Iron ore tumbles 20% in worst week since 2008 financial crisis

Commodities updates

Iron ore has endured one of its worst weekly performances on record as Chinese steel mills dumped the commodity in response to government production curbs and a cooling property market.

The steelmaking raw material, which hit a record high above $230 a tonne in May, traded at $100.80 on Friday, down 22 per cent over the week, according to a price assessment by S&P Global Platts.

The last time it suffered a sell-off of this magnitude was during the financial crisis in 2008, analysts said.

Beijing wants its vast steel industry to hold production flat at just over 1bn tonnes this year in an effort to slow its steel-intensive economy, which has recovered strongly since the earlier stages of the pandemic.

Amid simmering diplomatic tensions with Australia, the world’s biggest producer of iron ore, the Chinese government is taking a more active role in curbing steel output as the year’s end approaches, according to analysts and traders.

“It’s quite a brutal policy to roll out,” said Tom Price, analyst at Liberum, a London-based brokerage. “No one believed they would do it but it looks like they are going to.”

Although Chinese crude steel production dropped in July and August by 8 per cent and 12 per cent respectively, it is still up 5 per cent in the year to date on 2020, suggesting deeper cuts to come if Beijing is to hit its target.

“The production cuts really seem to be working,” said Erik Hedborg, lead iron ore analyst at consultancy CRU. “Demand for additional volumes is simply not there any more.”

The curbs had prompted Chinese steel mills to panic sell, traders said, with a view to reducing their iron ore inventories by dumping contracted cargoes into the secondary market at big discounts.

Another factor weighing on iron ore is the property market in China, where construction activity is expected to slow in the fourth quarter and into 2022.

Analysts say the liquidity crisis at Evergrande, China’s most indebted property company, could lead to credit being rationed for other developers.

“The real estate sector is a major concern,” said Hedborg. “Evergrande is something people are watching closely in China as a leading indicator for construction activity going forward.”

The dramatic collapse in the iron ore price will also have a big impact on major mining houses, which have been paying record dividends to shareholders on the back of booming profits from their iron ore businesses.

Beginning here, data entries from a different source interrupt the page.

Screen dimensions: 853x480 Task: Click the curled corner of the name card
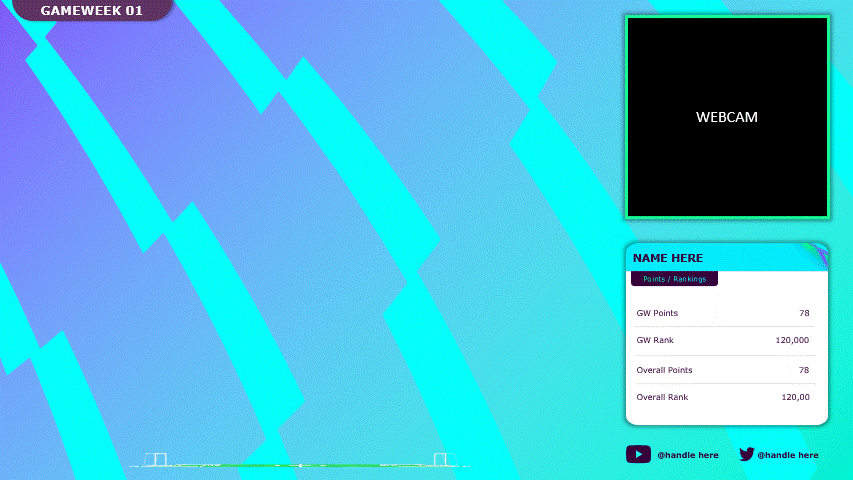[x=814, y=253]
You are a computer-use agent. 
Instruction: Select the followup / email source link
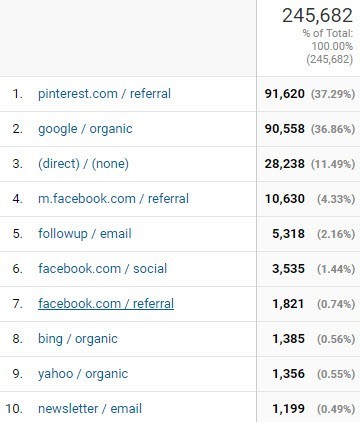85,234
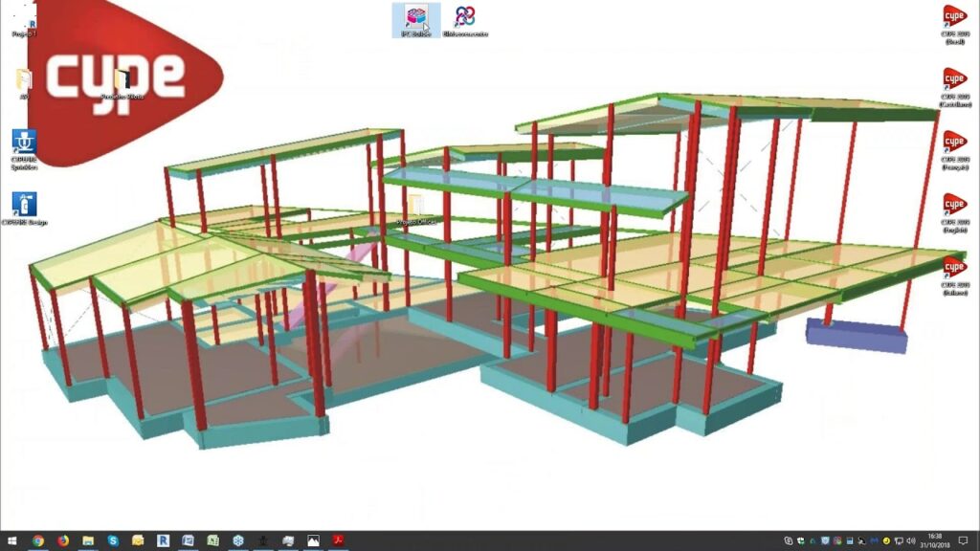Screen dimensions: 980x551
Task: Launch Firefox from the taskbar
Action: [63, 540]
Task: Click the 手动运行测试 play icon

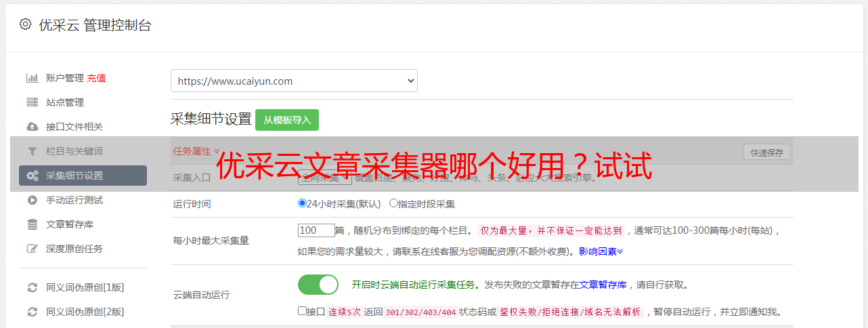Action: [32, 200]
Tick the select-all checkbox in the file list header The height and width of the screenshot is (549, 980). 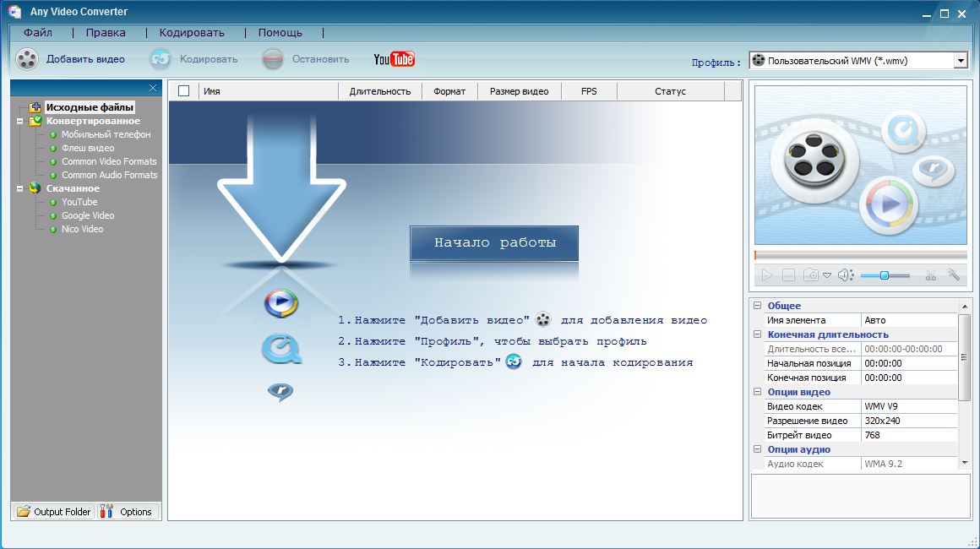click(x=183, y=91)
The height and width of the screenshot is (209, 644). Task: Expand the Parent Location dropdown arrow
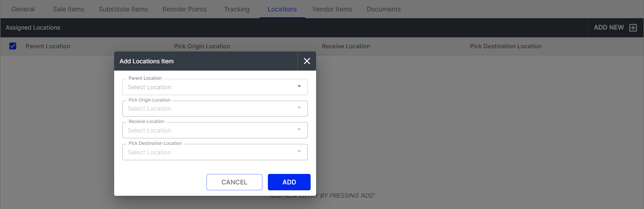[299, 87]
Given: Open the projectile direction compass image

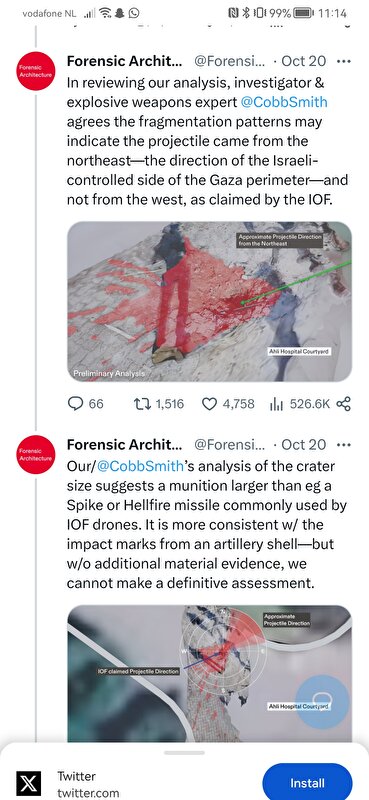Looking at the screenshot, I should [x=209, y=673].
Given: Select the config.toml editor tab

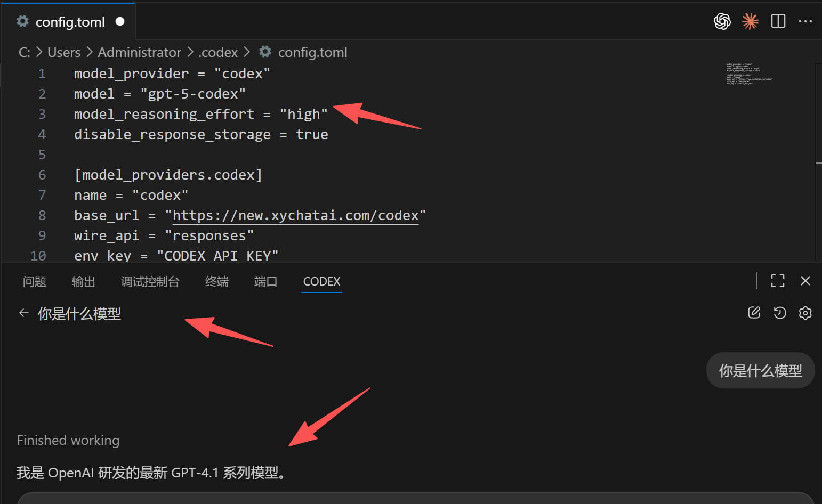Looking at the screenshot, I should tap(70, 22).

Shares in Anglo American and Rio Tinto endured the largest falls on London’s FTSE 100 index on Friday after UBS slashed its earnings forecasts and advised clients to sell.

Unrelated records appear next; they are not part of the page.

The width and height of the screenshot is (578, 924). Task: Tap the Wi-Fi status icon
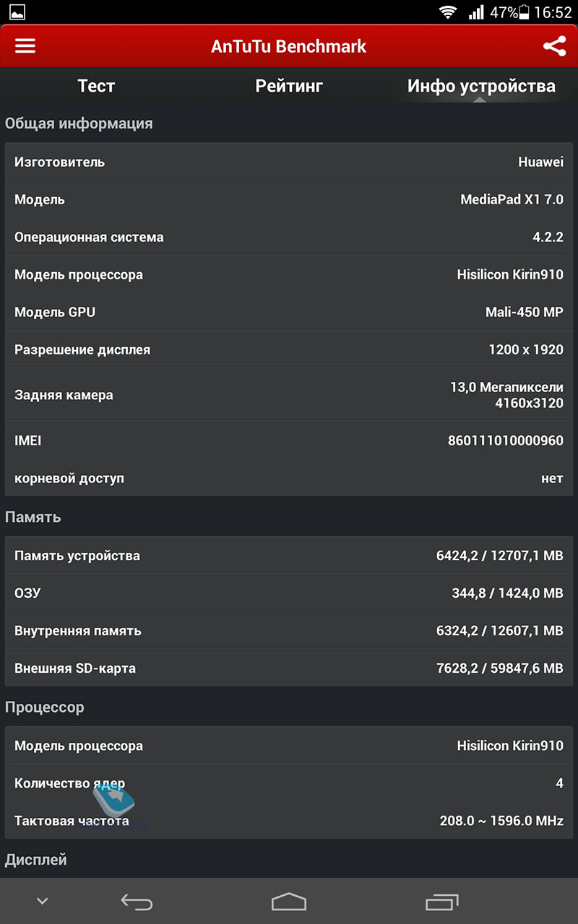[x=448, y=12]
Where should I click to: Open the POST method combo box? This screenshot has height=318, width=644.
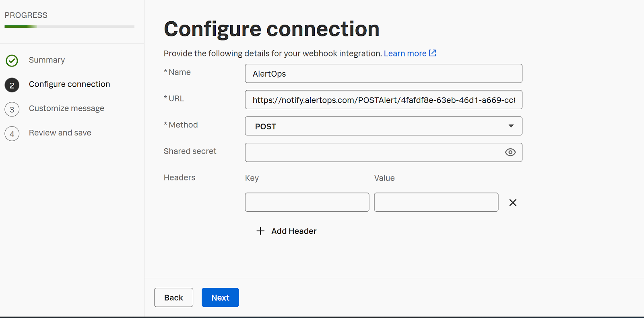[378, 126]
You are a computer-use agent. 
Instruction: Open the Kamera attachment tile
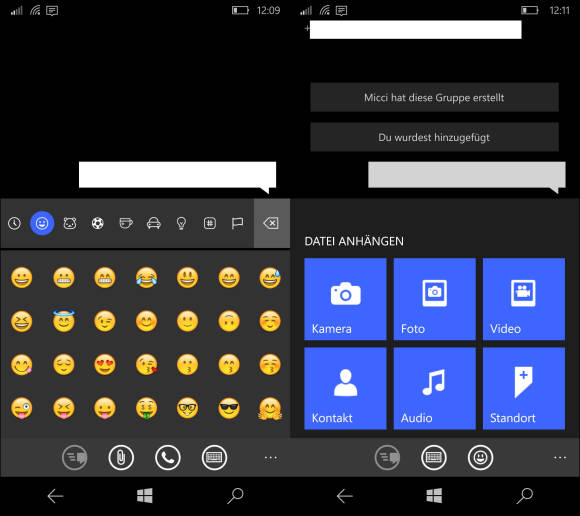coord(345,299)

“Iron ore supply has been broadly stable in 2021 but will lift over the next few months if Vale and Rio Tinto are able to achieve their 2021 guidance,” said UBS analyst Myles Allsop. “This will result in a material build [up] in iron ore inventories at Chinese ports and a sharper fall in iron ore prices over the next six months than previously expected.”

The dramatic decline in the price of iron ore comes as the price of coking coal, the other ingredient needed to make steel, hits record levels in China due to a supply crunch.

The domestic coking coal price reached $577 a tonne on Friday, up almost 60 per cent in the past month. Covid-related supply disruptions have hit imports from Mongolia, while Australian coal cannot enter China because of a ban imposed by Beijing.